I really liked this line "He reached his hand up as if he wanted to brush away the tears but he couldn't make contact." - there was something really lovely and almost poetic about it.
There's a moment here "I just watched, wondering what you would say." where you slip into the second person. Although sometimes this work, here it's just off and doesn't really make that much sense.
Overall, this was a really interesting piece and I really liked what you were trying to do with it. I thought the dialogue was one of your strengths, actually (other than the slightly off formatting) and the premise was really unique and interesting. Your conclusion felt like an ending - with Hermione deciding to move on and carry on, even though it hurt, and that bittersweet almost but not quite lack of resolution was really good. Don't think I didn't enjoy it because of all the CC, but the aim of this challenge is improvement after all :)

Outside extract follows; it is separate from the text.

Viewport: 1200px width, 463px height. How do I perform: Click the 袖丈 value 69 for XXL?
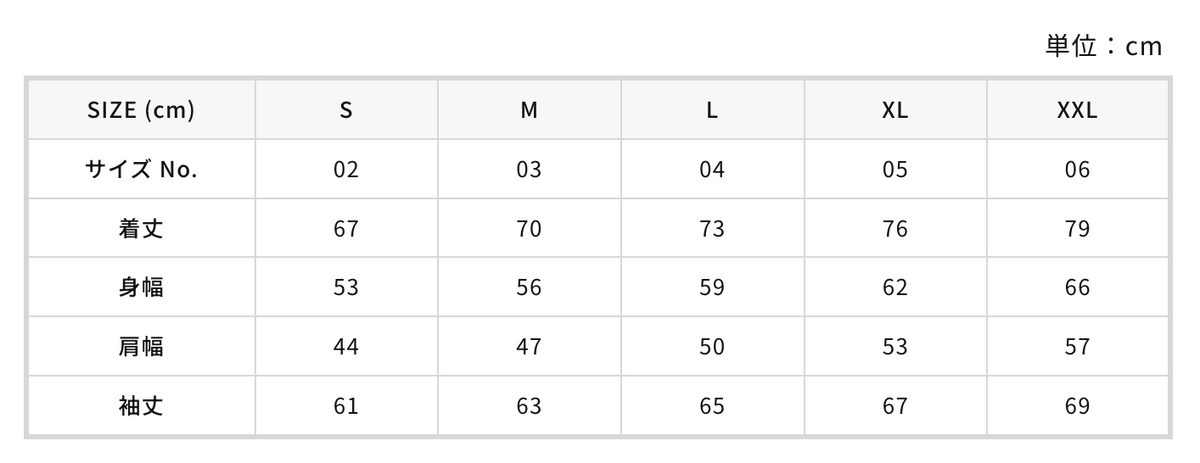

So, to improve. First is to work on your sentence structures to make them more diverse and interesting. Second, to iron out some of nitty gritty mistakes - make sure you read over the whole thing really carefully before posting, check out some of the grammar guidelines and read it out loud to yourself. Finally, flesh out the scenes more. That image you've got in your head? Make me feel it. I want to be there with your characters. I want to understand them.
I'm really excited to read your second piece of writing and thanks very much for entering the challenge. Once again, this is me being as picky as possible so don't be disheartened - it was a good one-shot :)
-ACAuthor's Response: Hey, first let me say thank! That has to be the longest review i have ever recieved! (and the most detailed).
I have been told about the number thing, I suppose i should watch out for that and i'm glad you liked the start.
I'll take in to account everything you said for the challenge, it'm looking ofrward to it!
I'll also probally edit this to, especially since your review is far too detailed for me not to.